Quant au tabagisme des jeunes, il reste un défi majeur en France... et partout en Europe comme le montre le graphique ci-dessous !
Deux grandes orientations pour lutter contre le tabagisme
Le premier moyen de lutte contre le tabagisme est constitué par l'ensemble des mesures visant à réduire la quantité demandée de cigarettes pour tout niveau de prix (messages sur les paquets et prévention, interdiction de la publicité...). Les économistes disent qu'une telle politique publique vise à faire déplacer la courbe de demande vers la gauche sur le graphique ci-dessous :
L’autre moyen de lutte contre le tabagisme consiste à augmenter le prix du paquet de cigarettes, comme c'est le cas depuis de nombreuses années, afin d'inciter les consommateurs à réduire leur consommation de cigarettes. Les économistes disent qu'une telle politique publique vise à un déplacement le long de la courbe de demande, afin d'atteindre une consommation plus basse de cigarettes associée à un prix plus élevé.

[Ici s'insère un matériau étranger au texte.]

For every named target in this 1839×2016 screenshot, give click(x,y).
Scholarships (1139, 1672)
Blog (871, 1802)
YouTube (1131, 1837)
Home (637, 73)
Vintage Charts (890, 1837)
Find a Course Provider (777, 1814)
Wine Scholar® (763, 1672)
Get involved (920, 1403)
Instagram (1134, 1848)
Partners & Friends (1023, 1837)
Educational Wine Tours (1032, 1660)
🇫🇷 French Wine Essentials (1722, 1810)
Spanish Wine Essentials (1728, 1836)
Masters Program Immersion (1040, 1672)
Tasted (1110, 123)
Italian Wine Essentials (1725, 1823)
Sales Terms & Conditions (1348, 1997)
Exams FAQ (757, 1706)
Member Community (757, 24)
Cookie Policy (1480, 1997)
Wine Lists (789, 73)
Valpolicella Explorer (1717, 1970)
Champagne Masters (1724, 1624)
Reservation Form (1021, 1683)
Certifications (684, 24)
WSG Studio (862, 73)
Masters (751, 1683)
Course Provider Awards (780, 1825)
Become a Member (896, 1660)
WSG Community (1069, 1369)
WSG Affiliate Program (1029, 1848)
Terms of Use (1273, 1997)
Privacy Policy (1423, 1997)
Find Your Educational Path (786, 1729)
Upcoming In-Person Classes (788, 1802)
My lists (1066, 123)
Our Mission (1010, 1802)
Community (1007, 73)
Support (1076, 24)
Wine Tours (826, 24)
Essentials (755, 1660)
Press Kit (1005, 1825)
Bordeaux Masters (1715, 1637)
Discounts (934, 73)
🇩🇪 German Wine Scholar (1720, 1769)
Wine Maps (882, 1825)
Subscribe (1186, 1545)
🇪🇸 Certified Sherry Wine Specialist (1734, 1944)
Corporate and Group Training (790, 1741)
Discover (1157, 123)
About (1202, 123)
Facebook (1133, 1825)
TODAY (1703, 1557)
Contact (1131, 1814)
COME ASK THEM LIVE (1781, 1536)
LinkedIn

Voilà comment des outils simples de la microéconomie permettent de bien comprendre les conséquences des choix de politique publique. Au reste, tout l'art de la politique (publique) consiste alors à combiner les deux moyens présentés ci-dessus, dans l'espoir de conjuguer les effets sur la prévalence du tabac. Mais le moins que l'on puisse dire au vu des chiffres ci-dessus, c'est qu'il reste encore beaucoup de travail !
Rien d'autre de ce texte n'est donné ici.